_Exercise goal_
Exact copy, pictures omitted: the line holding "You are a computer-use" and every line after it down to the end of the entries.

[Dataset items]
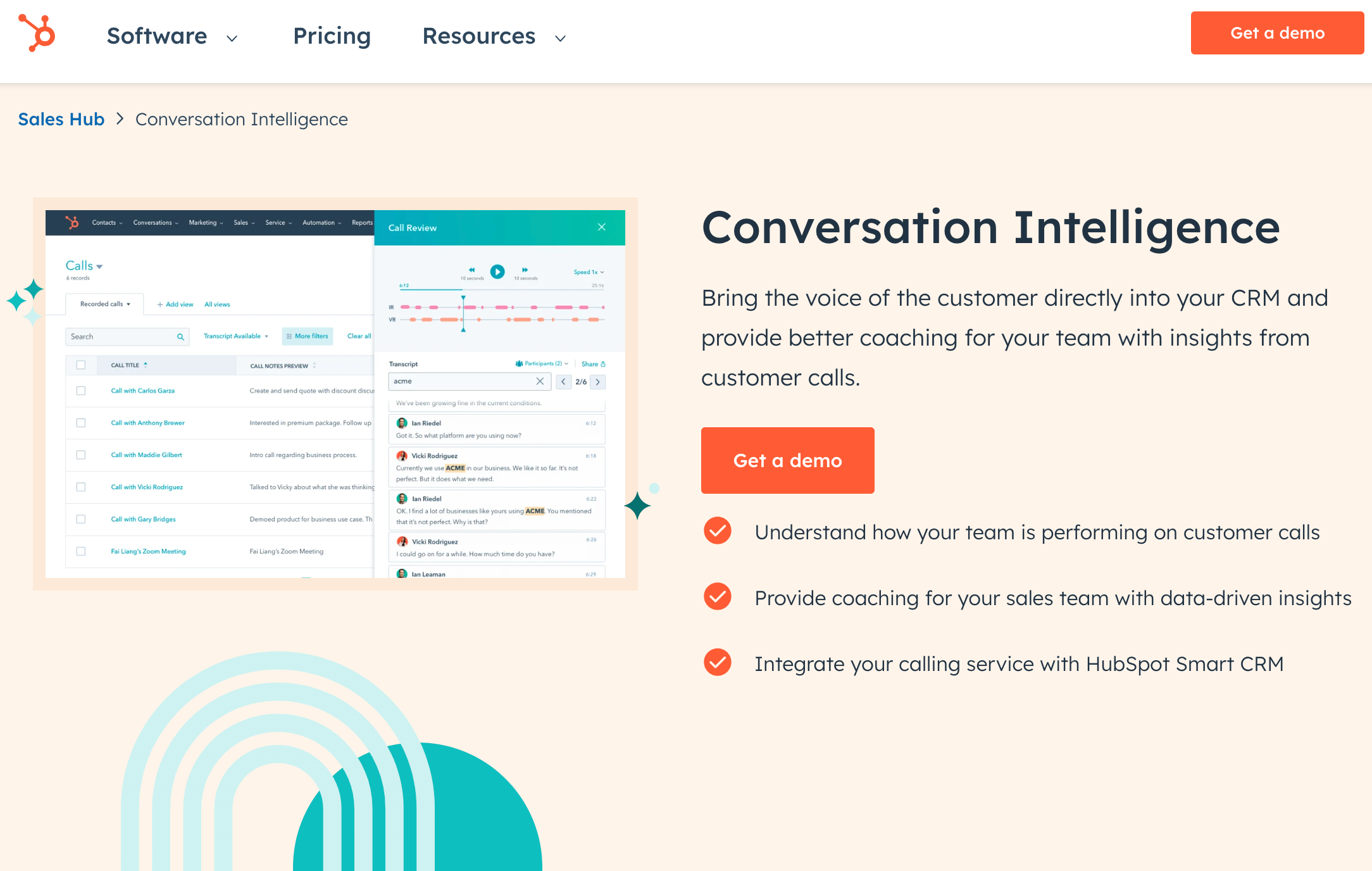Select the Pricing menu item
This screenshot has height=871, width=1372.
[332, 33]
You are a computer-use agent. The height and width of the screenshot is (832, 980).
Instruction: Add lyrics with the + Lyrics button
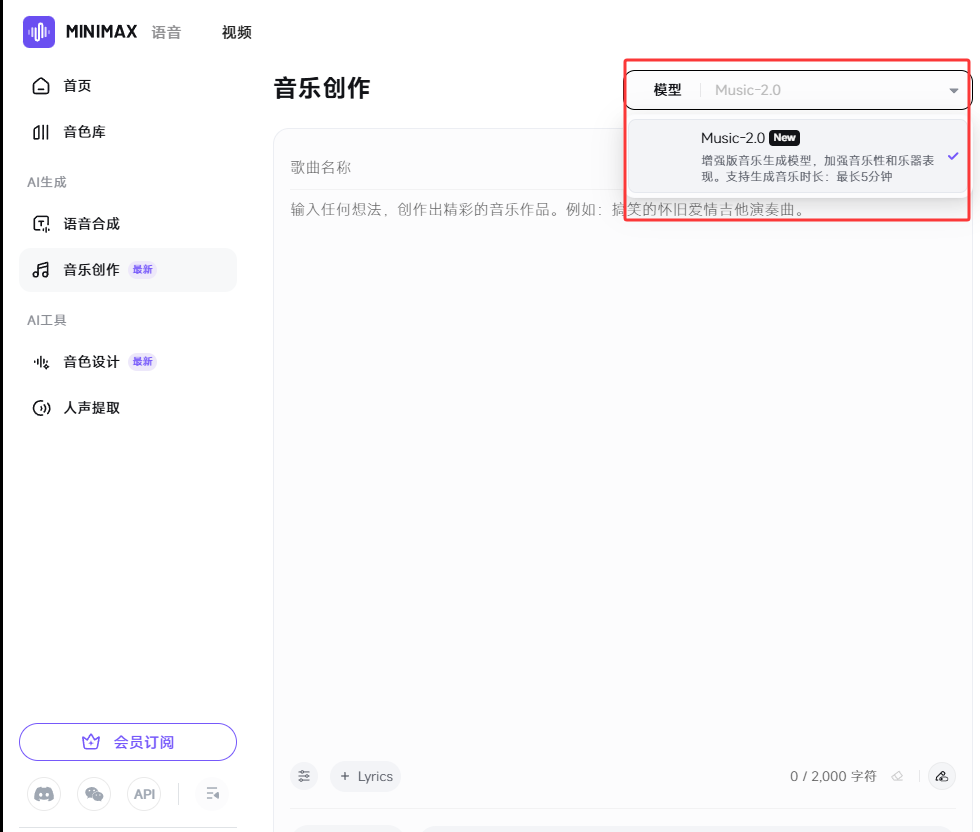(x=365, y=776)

_Written answer_
You are a computer-use agent. The height and width of the screenshot is (832, 980).
Instruction: Add lyrics with the + Lyrics button
(x=365, y=776)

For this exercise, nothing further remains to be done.